Mister Louise looked at her gratefully and started to his feet. The bulldog raised up and growled a warning; Mister Louise slumped back into his seat.

Mammy Louise winked her off eye at the detectives. “Mister Louise ain’t so pokey tonight,” she explained. “He just want to set here and keep me company.”

“So we noticed,” Coffin Ed said.

Mister Louise stared longingly at the long-barreled, nickel-plated. 38 caliber revolvers sticking from the two detectives’ shoulder holsters.

They heard the front door to the store open and bang shut. Feet stamped. A whisky-thick voice called, “Hey, Mammy Louise, come out here and give me a pot of them frozen chitterlings.”

She waddled through the curtained doorway leading to the store.
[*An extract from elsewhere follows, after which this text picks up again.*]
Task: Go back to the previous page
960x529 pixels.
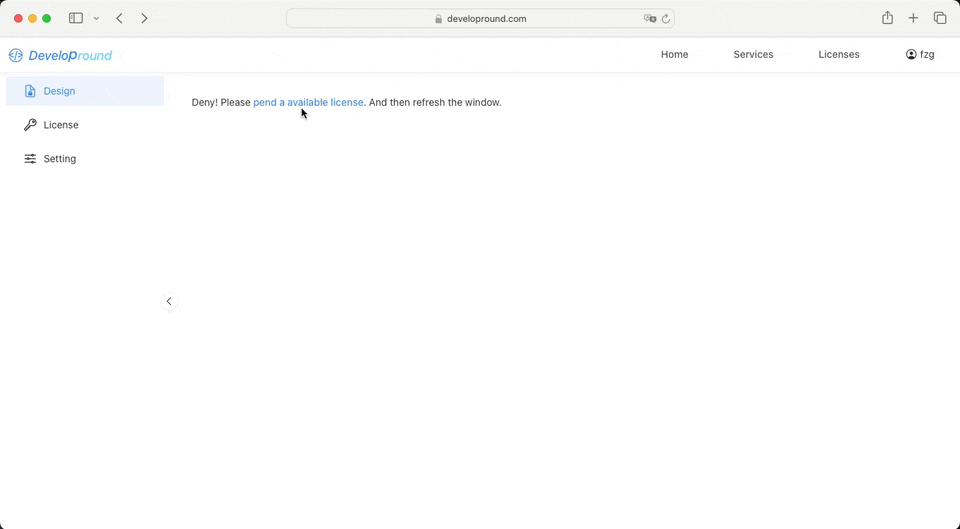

They heard her opening a five-gallon milk can and shuffling about, and the customer protesting, “I don’t wants them loose chitterlings; I wants some frozen chitterlings,” and her sharp reply, “If you wants to eat ’em frozen just take ’em outside and freeze ’em; hit’s cold enough.”

Grave Digger said, “Mammy Louise can’t stand this Northern climate.”
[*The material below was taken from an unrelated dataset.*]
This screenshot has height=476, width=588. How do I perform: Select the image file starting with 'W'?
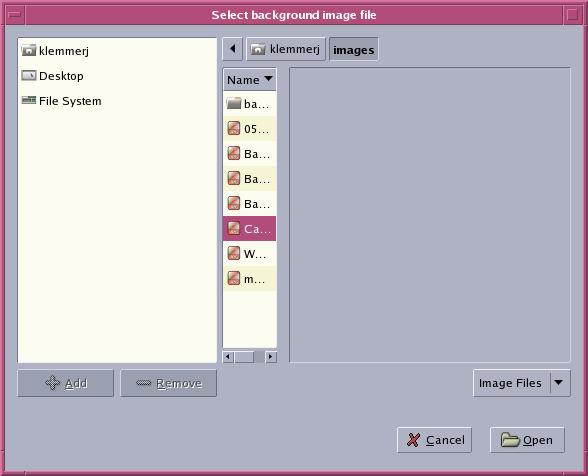coord(250,254)
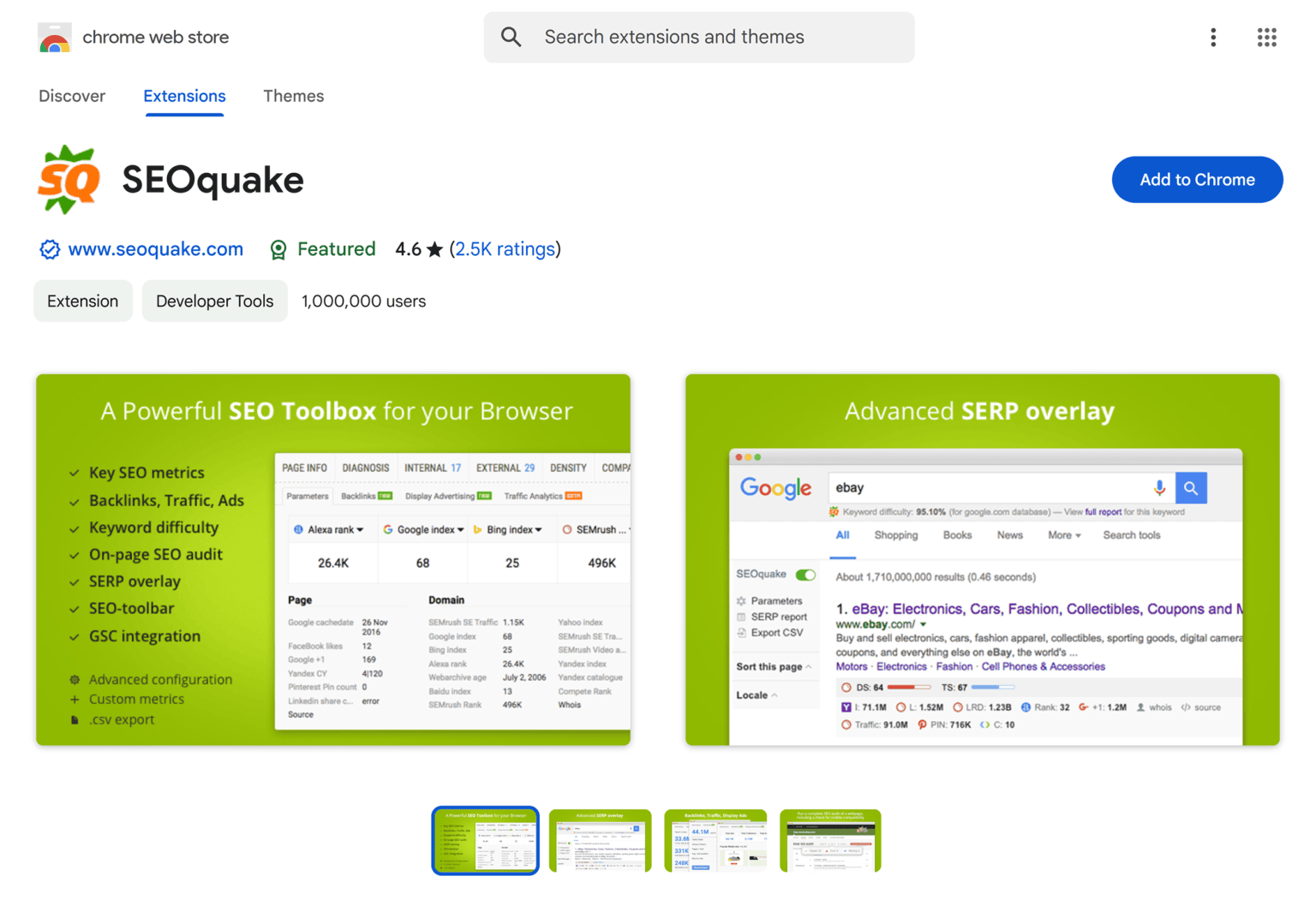Viewport: 1316px width, 918px height.
Task: Open the Discover tab
Action: coord(72,96)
“She got enough fat to keep her warm at the North Pole,” Coffin Ed replied.

“The trouble is, her fat gets cold.”

Mister Louise begged in a piteous voice, “One of you gentlemens shoot him for me, won’t you.” He glanced toward the curtained doorway and added, “I’ll pay you.”

“It wouldn’t kill him,” Coffin Ed replied solemnly.

“Bullets would just bounce off his head,” Grave Digger supplemented.

Mammy Louise came back and looked at her husband suspiciously. Then she said to the detectives, “Your car is talking.”